Your goal - Once the images are set aside, return every entry exactly.

Data extract -
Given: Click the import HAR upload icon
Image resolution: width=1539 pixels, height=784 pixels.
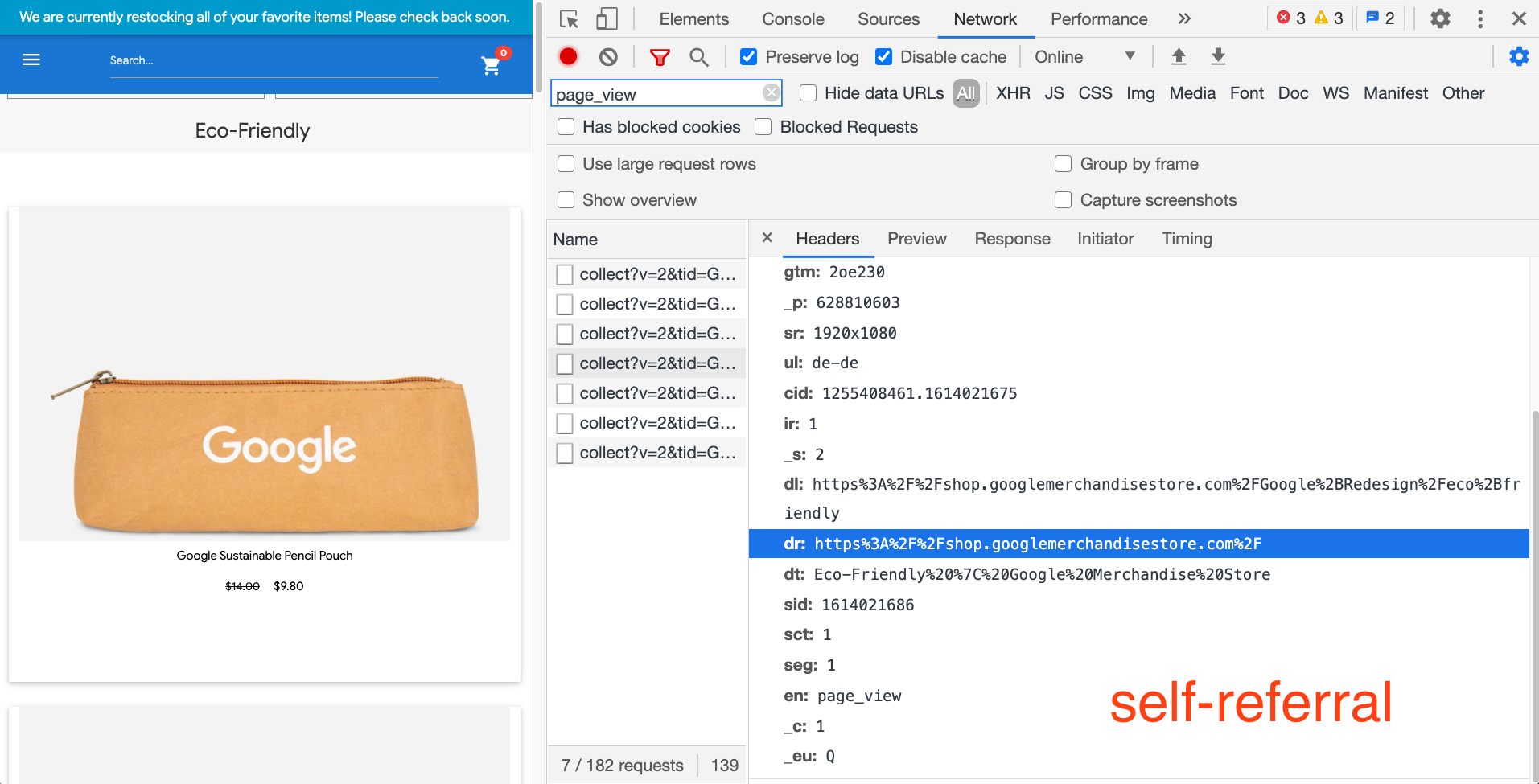Looking at the screenshot, I should (1179, 56).
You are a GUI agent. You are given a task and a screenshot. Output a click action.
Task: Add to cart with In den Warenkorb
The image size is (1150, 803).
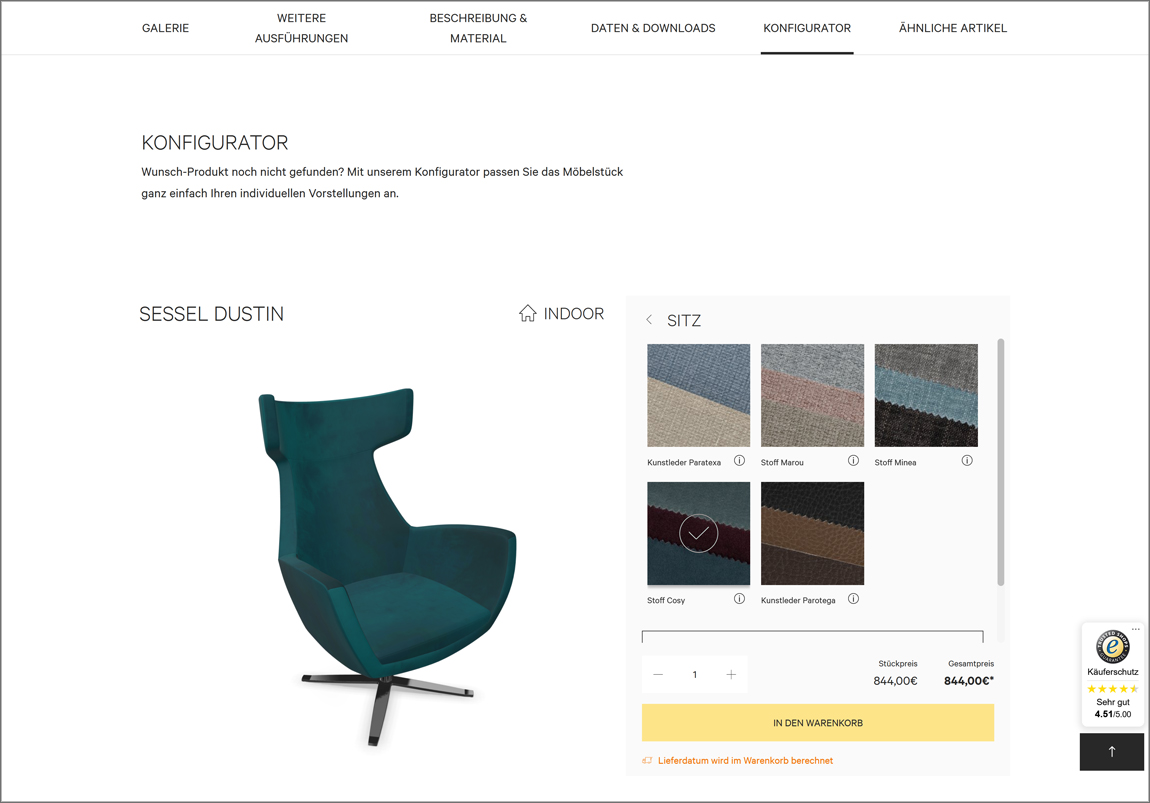[818, 723]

Exercise response -
Given: Click the import HAR upload icon
Image resolution: width=1539 pixels, height=784 pixels.
Looking at the screenshot, I should (1179, 56).
You are a GUI agent. You are given a task and a screenshot. Output a click action.
Task: Add to cart with In den Warenkorb
The image size is (1150, 803).
[818, 723]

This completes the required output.